There are also alternative approaches using distributed sensing, in which measurements can be made at any point along a fibre without requiring any mirrors. This approach can give lower cost and higher spatial resolution, but the sensitivity and quality of signal at any position along the fibre is lower than with point sensors.

There is therefore a requirement for optical sensing systems providing improved resolution and/or utilising sensors with reduced complexity but still with the sensitivity and signal quality of point sensors..

Summary

This Summary is provided to introduce a selection of concepts in a simplified form that are further described below in the Detailed Description. This Summary is not intended to identify key features or essential features of the claimed subject matter, nor is it intended to be used as an aid in determining the scope of the claimed subject matter.
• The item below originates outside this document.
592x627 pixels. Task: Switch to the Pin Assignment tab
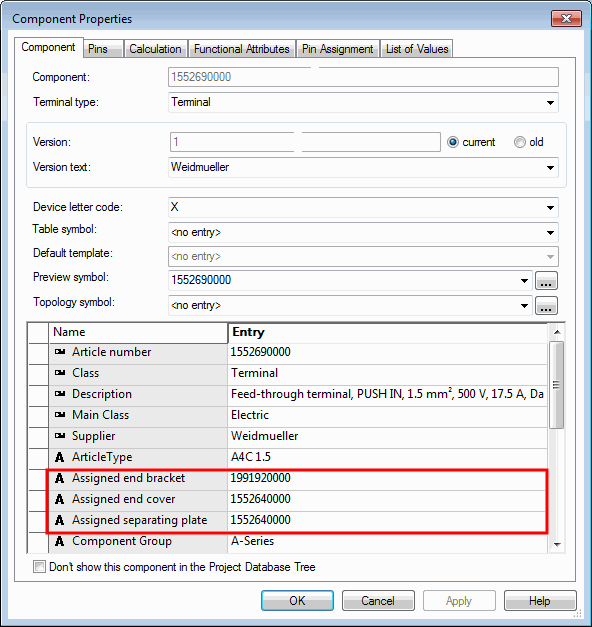coord(338,49)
There is provided an optical sensing system, comprising an optical sensing fibre comprising at least one optical sensor, the optical components of the sensor consisting of only optical fibre, the sensor utilising mechanical enhancement of the phase sensitivity to the measurand of interest, an optical source optically coupled to the sensing fibre to transmit optical pulses into that sensing fibre, an optical receiver optically coupled to the sensing fibre to receive optical signals from the optical fibre, wherein the at least one optical sensor of the optical sensing fibre is interrogated by transmitting a pair of optical pulses into the optical fibre and sampling a returning composite optical signal comprising light scattered from at least a region of the at least one sensor. The optical sensor may be positioned within an optical sensor body comprising a plurality of the optical sensors connected optically in series.

Each of the optical sensors may be configured to be sensitive to acceleration in a different direction.
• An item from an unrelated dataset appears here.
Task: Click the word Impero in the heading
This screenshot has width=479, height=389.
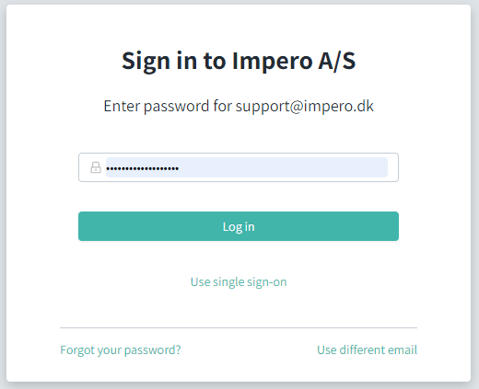Action: (272, 61)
Each sensor may comprise 10 - 50m of optical fibre, The pair of optical pulses may be of the same optical frequency. The pair of optical pulses may be of different optical frequencies. The polarisation of each pulse may be different.
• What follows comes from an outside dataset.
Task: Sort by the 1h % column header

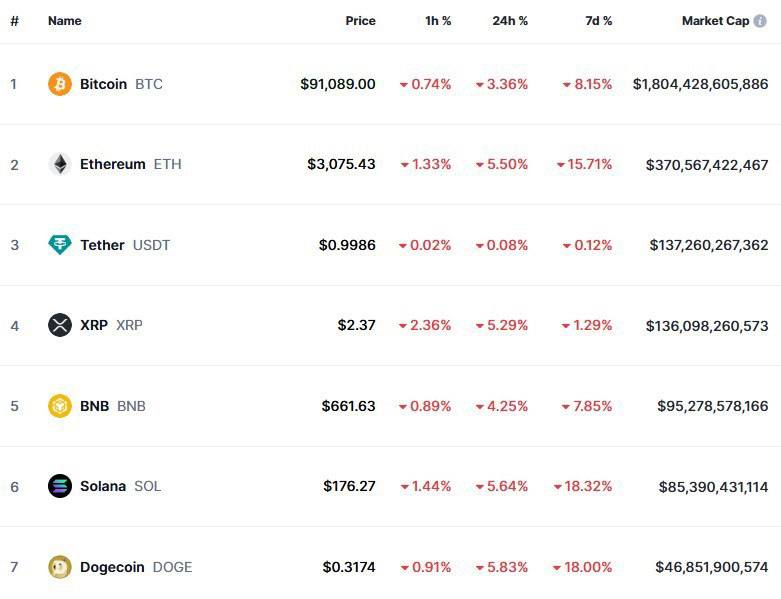Action: (438, 21)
The time between adjacent pulses may be greater than the optical time transit time of the pulses through the sensor. A plurality of pairs of pulses may be utilised to interrogate the sensor, the pulses being of a plurality of wavelengths to provide an improved sampling rate.

The optical fibre between optical sensors may be interrogated by transmitting a pair of optical pulses into the optical fibre and sampling a returning composite optical signal comprising light scattered from at least a region of the optical fibre between optical sensors. The preferred features may be combined as appropriate, as would be apparent to a skilled person, and may be combined with any of the aspects of the invention.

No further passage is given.